4. Or here is this turbulent world in the midst of which we live, where the very ground seems to be trembling beneath our feet, and not only states and governments but civilization itself trembles beneath our feet. No wonder people are alarmed. No wonder if they are asking what is to be the upshot of the whole human experiment. The Great War has shaken our social complacency to its center. It has made the very idea of social progress to seem absurd. It has caused Bertrand Russell to talk about “the doom pitiless and sure” which is to overtake the human race. It has caused people to invert their Browning and to ask: “Is God in His heaven, since hell is on earth?”
What now is to keep us calm and unmoved in such an hour when the whole social fabric seems shaking and trembling? Every other social prop and sanction may fail us, but there is one “anchor of the soul both sure and stedfast.” The author of the Hebrews knew well what it was. The world was tottering in his day, but he looked abroad and surveyed it with untroubled eyes. For he saw something else. “We see Jesus standing … But now we see not yet all things put under Him.” It is only as we see Jesus the incarnation of the unconquerable moral life of God standing at the center of the life of humanity, that we can be true social optimists. For then, to use Sabatier’s noble phrase, we can have “optimism without frivolity and seriousness without despair.”
It is our faith in an omnipotent Christ destined ultimately to put all things under His feet that enables us in the midst of a changing order of things to remain calm and confident. It is only as we share in the faith of the New Testament that in these days we can share in its confident assurance.
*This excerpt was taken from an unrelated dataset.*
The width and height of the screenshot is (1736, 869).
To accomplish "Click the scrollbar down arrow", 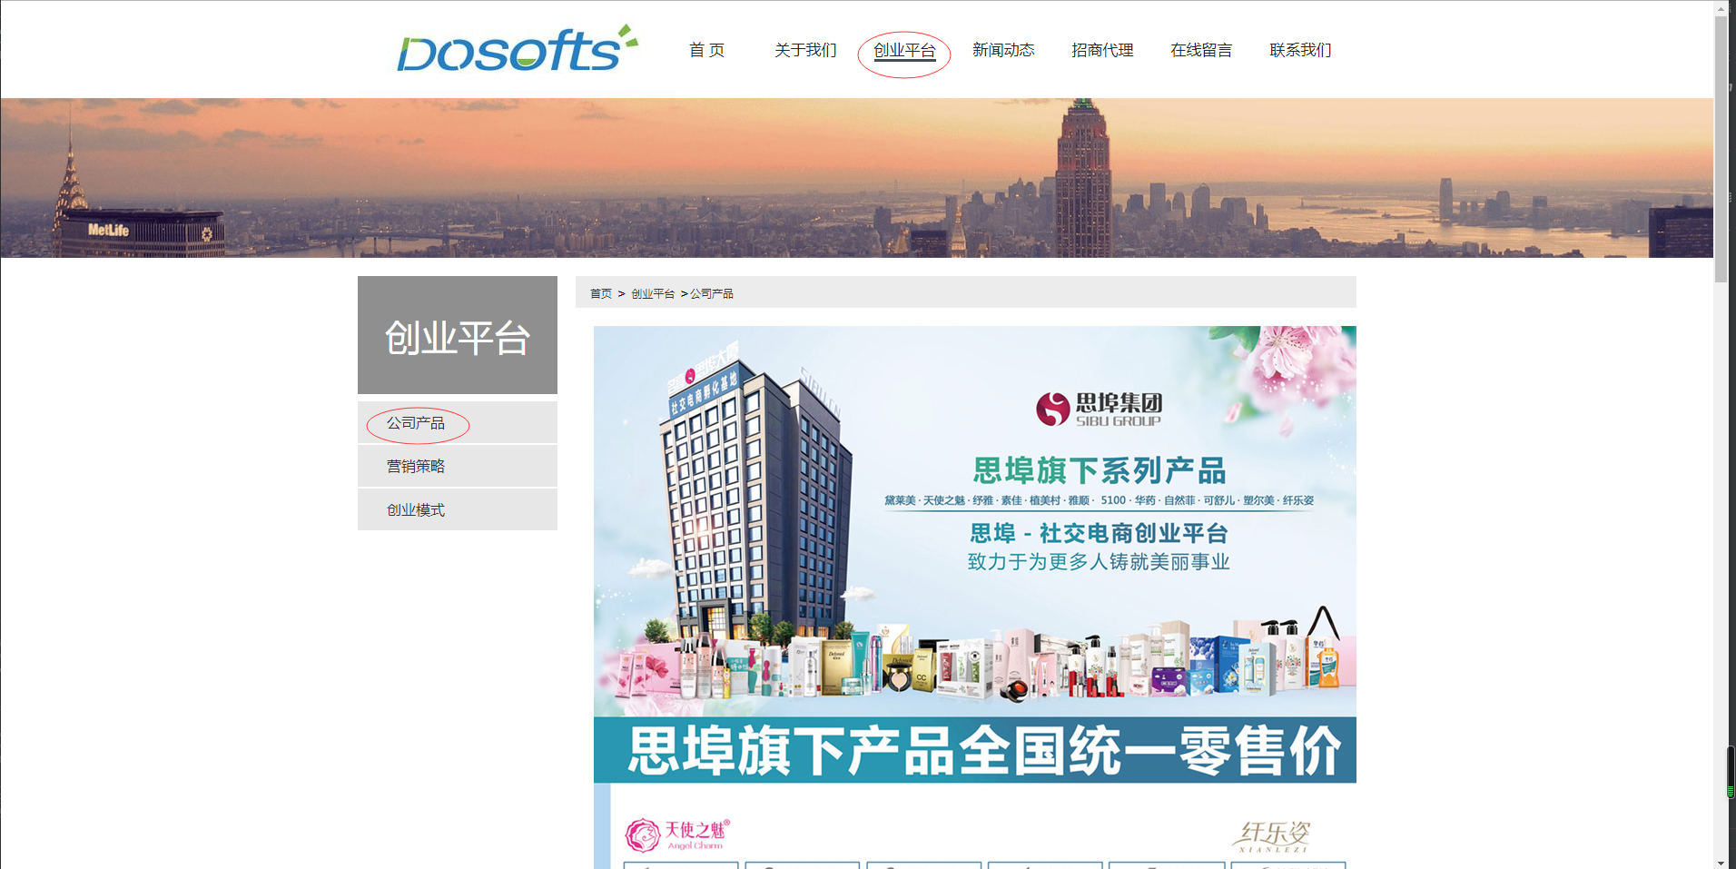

It is only as we understand that underneath this warring, trembling world there is the spirit of Him unceasingly at work upon the life of the world, overturning the works of men that the work of God may appear, upsetting the things that must be removed that the unmovable kingdom of righteousness shall be revealed, that we too can look abroad upon this shaking trembling world with an untroubled and confident heart. “Wherefore, receiving a kingdom which cannot be shaken, let us have thankfulness, whereby we may offer service well-pleasing to God.”